Here are some of my guilty pleasures; feel free to snigger.
- The 10 Commandments. It's epic-ly cheesy, but there's something about the combination of over-the-top costuming, shameless overacting, and goofy special effects that keeps me coming back every Easter for more.
- St. Elmo's Fire. Actually, pretty much any of those movies staring the "brat pack": 16 Candles, Pretty in Pink .... They were all so painfully '80s and yet I can't help watching them everytime they come on television. Maybe it's the music? the fashion? the 80s angst? the really big hair?
- Planet of the Apes. I don't even listen to the dialog anymore - I just enjoy the monkey makeup and the many fabulous quotes, to include a favorite of mine: "Take your stinking paws off me, you damned dirty ape!"
- Army of Darkness. Not sure I'm allowed to include this on the list, since - unlike the other movies on this list - it was made with the intention of being bad. But something funny happened along the way: they made a movie so goofily hilarious that it's practically irresistable.
- Starship Troopers. Recently named one of the worst movies ever made, yet there's something captivating about the timeless "man vs. bugs from outer space" theme that keeps sucking me in.
- 9 to 5. It's everything that's wrong/right about movies made during the 70s* - socially preachy conflict (sexual harassment) + questionable 70s icons in starring roles (Jane Fonda, Lily Tomlin, Dolly Parton) + the same incredibly juvenile slapstick sense of humor that brought us movies like Every Which Way But Loose, pairing Clint Eastwood with a monkey. And yet, I never tire of watching the gals avenge themselves on their sexist rat of a boss, played by ubiquitous '70s baddie Dabney Coleman. (*Okay, technically the movie was released in 1980, but that means it was written/filmed in the '70s.)
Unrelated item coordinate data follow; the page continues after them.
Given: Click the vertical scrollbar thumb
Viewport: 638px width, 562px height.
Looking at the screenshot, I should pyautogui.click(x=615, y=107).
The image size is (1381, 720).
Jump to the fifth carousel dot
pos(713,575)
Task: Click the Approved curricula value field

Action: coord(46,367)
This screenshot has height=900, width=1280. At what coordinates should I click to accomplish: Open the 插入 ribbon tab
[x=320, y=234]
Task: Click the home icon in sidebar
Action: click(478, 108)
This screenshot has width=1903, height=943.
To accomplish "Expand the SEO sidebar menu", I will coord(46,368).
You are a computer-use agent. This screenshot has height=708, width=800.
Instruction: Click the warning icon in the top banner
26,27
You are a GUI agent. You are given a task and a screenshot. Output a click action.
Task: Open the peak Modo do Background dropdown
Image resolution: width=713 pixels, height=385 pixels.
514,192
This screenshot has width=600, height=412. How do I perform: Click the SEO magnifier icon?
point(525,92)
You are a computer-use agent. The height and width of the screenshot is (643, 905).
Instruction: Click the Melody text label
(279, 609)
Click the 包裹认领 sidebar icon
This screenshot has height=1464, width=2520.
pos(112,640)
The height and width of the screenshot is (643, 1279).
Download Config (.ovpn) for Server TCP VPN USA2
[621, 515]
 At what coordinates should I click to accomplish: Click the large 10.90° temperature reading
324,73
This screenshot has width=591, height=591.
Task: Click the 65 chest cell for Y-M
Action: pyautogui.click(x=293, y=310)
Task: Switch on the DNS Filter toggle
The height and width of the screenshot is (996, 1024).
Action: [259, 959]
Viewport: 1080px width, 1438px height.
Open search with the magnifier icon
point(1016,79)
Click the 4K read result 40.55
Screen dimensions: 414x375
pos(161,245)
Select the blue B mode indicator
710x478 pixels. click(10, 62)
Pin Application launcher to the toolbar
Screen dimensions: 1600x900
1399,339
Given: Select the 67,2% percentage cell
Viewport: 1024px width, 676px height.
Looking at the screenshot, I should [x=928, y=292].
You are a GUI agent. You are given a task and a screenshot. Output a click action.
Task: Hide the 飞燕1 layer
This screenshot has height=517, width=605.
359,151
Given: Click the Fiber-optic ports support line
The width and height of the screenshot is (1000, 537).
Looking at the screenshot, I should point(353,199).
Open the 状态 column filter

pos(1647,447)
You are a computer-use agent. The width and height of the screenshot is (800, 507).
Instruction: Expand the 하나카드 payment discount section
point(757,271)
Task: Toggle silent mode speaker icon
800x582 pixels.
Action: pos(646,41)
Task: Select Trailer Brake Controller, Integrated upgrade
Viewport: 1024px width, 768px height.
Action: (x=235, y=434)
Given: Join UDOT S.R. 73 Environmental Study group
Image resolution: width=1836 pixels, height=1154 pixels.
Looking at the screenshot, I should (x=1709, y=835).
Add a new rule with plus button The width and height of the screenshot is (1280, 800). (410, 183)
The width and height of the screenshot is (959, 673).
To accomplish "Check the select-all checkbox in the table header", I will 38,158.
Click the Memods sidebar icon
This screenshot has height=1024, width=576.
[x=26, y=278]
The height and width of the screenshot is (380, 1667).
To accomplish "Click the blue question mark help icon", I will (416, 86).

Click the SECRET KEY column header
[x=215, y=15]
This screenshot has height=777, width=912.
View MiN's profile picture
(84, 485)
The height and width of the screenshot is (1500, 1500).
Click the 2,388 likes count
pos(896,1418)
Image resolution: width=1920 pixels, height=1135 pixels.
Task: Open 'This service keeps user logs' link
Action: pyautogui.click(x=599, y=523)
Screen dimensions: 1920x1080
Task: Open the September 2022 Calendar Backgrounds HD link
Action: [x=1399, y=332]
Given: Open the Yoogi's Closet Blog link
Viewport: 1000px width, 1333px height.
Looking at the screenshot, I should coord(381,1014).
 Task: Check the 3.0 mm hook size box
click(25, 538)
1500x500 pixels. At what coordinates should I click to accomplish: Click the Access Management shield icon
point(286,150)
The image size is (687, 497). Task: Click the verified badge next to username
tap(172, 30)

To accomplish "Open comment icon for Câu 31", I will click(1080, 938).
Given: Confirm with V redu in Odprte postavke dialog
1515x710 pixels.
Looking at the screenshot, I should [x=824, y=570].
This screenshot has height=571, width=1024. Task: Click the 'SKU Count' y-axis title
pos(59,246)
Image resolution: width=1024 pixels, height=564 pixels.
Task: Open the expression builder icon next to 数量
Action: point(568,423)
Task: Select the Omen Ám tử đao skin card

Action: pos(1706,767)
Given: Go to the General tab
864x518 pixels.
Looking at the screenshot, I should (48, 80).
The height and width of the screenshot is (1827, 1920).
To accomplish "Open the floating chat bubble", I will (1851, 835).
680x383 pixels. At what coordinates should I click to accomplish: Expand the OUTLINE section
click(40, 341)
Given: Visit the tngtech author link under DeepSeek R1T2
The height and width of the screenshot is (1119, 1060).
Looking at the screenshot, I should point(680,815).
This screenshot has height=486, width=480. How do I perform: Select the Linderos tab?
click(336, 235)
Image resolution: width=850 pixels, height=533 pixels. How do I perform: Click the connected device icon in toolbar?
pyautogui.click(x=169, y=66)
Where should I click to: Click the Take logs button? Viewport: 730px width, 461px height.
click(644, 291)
- Three Muskateers + cheesy pirate/swordfighting movies. The acting is extraneous, the time period is inconsequential, the plot is immaterial; they have me at "swordfight." Honorable mentions in this category include Highlander, Conan the Barbarian, and the truly terrible Cutthroat Island.
- Dirty Dancing + all cheesy dance/cheerleading/band/music movies. You know, those movies where the plucky young lead has to conquer obstacles in order to achieve thier dream of becoming a successful dancer/singer/musician/cheerleader. (And, along the way, win the heart of their "other side of the tracks" love interest.) Think Fame, Flashdance, Center Stage, Drum Line, etc. People knock this genre for being so predictable, but that's what I love about it: a little music, a bit of a love interest, and a happy ending. All that's missing is a bit with a dog.
- Muppet movies. I never specified that "guilty pleasures" have to be bad movies, just embarassing! One way or another I've managed to furtively enjoy many of these - The Mupppet Movie, The Great Muppet Caper, Muppet Treasure Island, A Muppet Christmas Carol - and foudn them to be uniformly entertaining and charming. I'm just not necessarily ready to share this with others.
- Anything starring Goldie Hawn. You know what I'm talking about. Overboard. Wildcats. Swing Shift. Private Benjamin. They're preposterous, they're formulaic, and they're almost always insulting to women. (The ditzy character GH inevitably plays was, I think, meant to be a throwback to The Honeymooners and All In the Family, a period when Hollywood considered ditzy female characters to be entertaining rather than condescending and insulting). And yet, everytime they pop up on one of the cable channels, I find myself watching ... while simultaneously keeping one finger poised on the "back" button so that, at any time, I can quickly return to The History Channel should someone unexpectedly enter the room.